De hecho, en la práctica es muy posible que hubiese hecho falta bastante menos dinero que el 8,5% de los pasivos de la banca para recapitalizarla. Al fin y al cabo, numerosos bancos llevaron a cabo importantes ampliaciones de capital que podrían haber sido incluso superiores sin la intervención pública. No en vano, por lo que ha trascendido de la reunión del 13 de octubre de 2008 entre el secretario del Tesoro, Henry Paulson, y los principales bancos de Estados Unidos, la mayoría de éstos sólo aceptó el dinero público bajo amenaza del propio Paulson. Es más, el consejero delegado de uno de los mayores bancos de Estados Unidos, Wells Fargo, no ha ahorrado críticas al plan de rescate público de la banca, por considerar que redujo enormemente el margen de maniobra de las entidades para recapitalizarse en el mercado.

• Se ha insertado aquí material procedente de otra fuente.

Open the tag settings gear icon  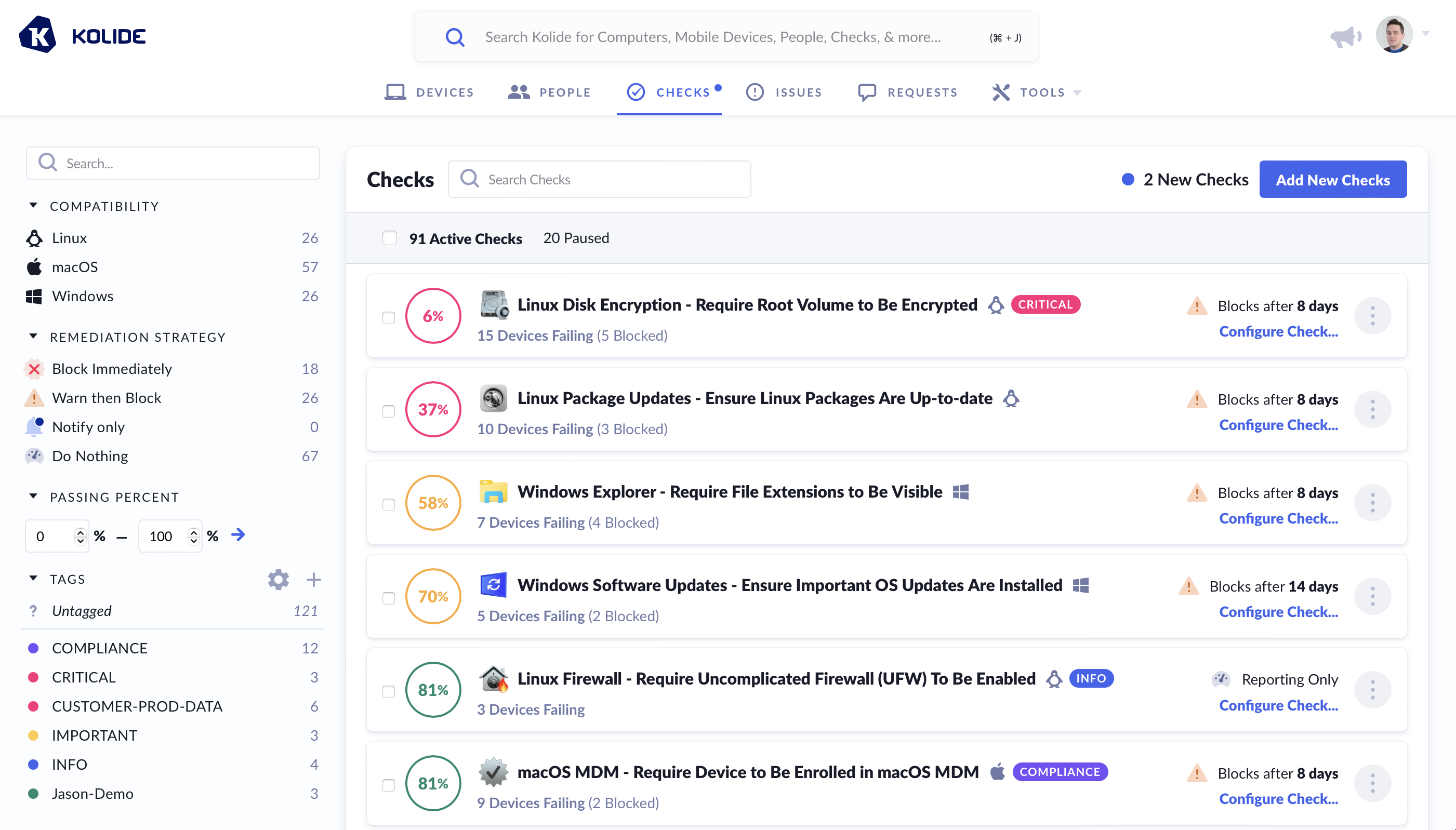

Desde luego, no puede decirse que el rescate público fuera un éxito. En un momento de contracción y restricción crediticia, dio paso a la emisión de cientos de miles de millones de dólares en deuda pública, lo que redujo todavía más el crédito disponible para el sector privado. Y todo para salvar sin criterio alguno a una gran cantidad de entidades con problemas, convalidando con nuestro dinero las buenas pero también las malas inversiones que hubiesen realizado.

Los políticos justificaron sus planes de rescate en la promesa de que volvería a fluir el crédito, pero éste sólo se empantanó aún más, provocando, entre otros, el derrumbe del consumo a crédito y trasladando la crisis a la economía real. Fue este fenómeno, erróneamente asociado con una crisis de demanda, el que dio alas a los demagogos keynesianos para proponer todo tipo de programas de estímulo que sólo han hecho que lastrar la recuperación y generar un endeudamiento propio de tiempos de guerra que, siendo optimistas, terminarán pagando nuestros nietos.

La mala intervención pública inicial –las expansiones crediticias de la Reserva Federal– dieron lugar a nuevas intervenciones –rescate de la banca–, que a su vez favorecieron aún más intervenciones estales –planes de estímulo keynesianos–, a cada cual peor. Había alternativas más orientadas hacia el mercado, pero ninguna de ellas se siguió. Porque para la mayoría de los políticos, de lo que se trata en esta crisis no es de recuperarnos, sino de estrangular la libertad, incrementar su poder, gastar a manos llenas, hiperregular el mercado y entonces, sólo entonces, no entorpecer la recuperación. Pero sí, el culpable de todo esto es el sistema capitalista. Qué duda cabe.